# PLEASE HELP SAVE THESE BABIES, HAVE RESCUE, JUST A COUPLE OF DRIVERS MISSING!NC to IL



## momtoMax (Apr 21, 2009)

On the rescue forum, there is a transport listing....perhaps it would be helpful to see if anyone lives near the legs you need? If you PM them, they will come. I always wanted to work that quote into a conversation...


----------



## momtoMax (Apr 21, 2009)

did you use the list to contact members from that area to see if they could help? I am really interested to see if all the work/the concept will pay off.


----------



## coppers-mom (Jan 9, 2009)

I'm too far south of the transport. Bumping up to see if anyone else can help.


----------



## GoldenMum (Mar 15, 2010)

:no:They had to postpone til next weekend, as it was not filled. I contacted one member, who wasn't available. It was very last minute. There are no members listed for WV, which is where most of holes were. Hopefully next week will be better.

Coppers Mom,

I know you'd help if it was in the other direction, since you've helped before.

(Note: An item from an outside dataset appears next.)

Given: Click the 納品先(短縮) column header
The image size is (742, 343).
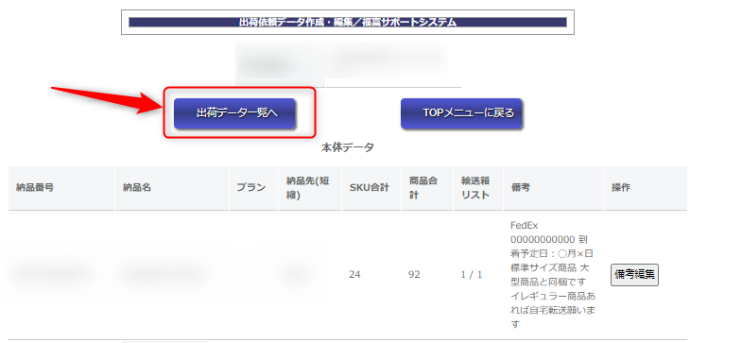Looking at the screenshot, I should [x=310, y=188].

Hopefully having more time will help.

If anyones available for next weekend, we're starting from scratch!


----------



## GoldenMum (Mar 15, 2010)

Mom to Max- I think your list is a great idea, thanks for taking the time to produce it!


----------



## Karen519 (Aug 21, 2006)

*GoldenMum*

GoldenMum

Bumping up-do you have a transport coordinator on this?
How long was she trying to fill transport?


----------



## GoldenMum (Mar 15, 2010)

Karen,

there is a transport coordinator, not sure how long she's been at it. It was forwarded to me the day I posted here, thought I'd crosspost and try to help. I signed up to drive two legs and crossposted, that's about all I can do. Hopefully it'll fill up with volunteers and these pups will get the second chance they deserve...we'll see!


----------



## GoldenMum (Mar 15, 2010)

One last plea...one leg stops this transport....all that is needed is a driver from Mt. Airy NC to Wytheville VA....any takers out there?.....less than 50 miles one way!


----------



## Sophie_Mom (Jan 21, 2009)

Oh, I hope someone is able to do this! I certainly would, if it was in my region.


----------



## Jackson'sMom (Oct 13, 2007)

Only 50 miles to save these lives?? I wish I lived closer so I could help.


----------



## Karen519 (Aug 21, 2006)

*Mom to max*

MOM TO MAX

Did you post this on Facebook?

I just emld. all those I know in N.C.


----------



## GoldenMum (Mar 15, 2010)

I thank you for any help you can give to spread the word. Just a short drive up Route 77!


----------



## momtoMax (Apr 21, 2009)

sorry just saw this - I posted on Facebook but know no one from that area.


----------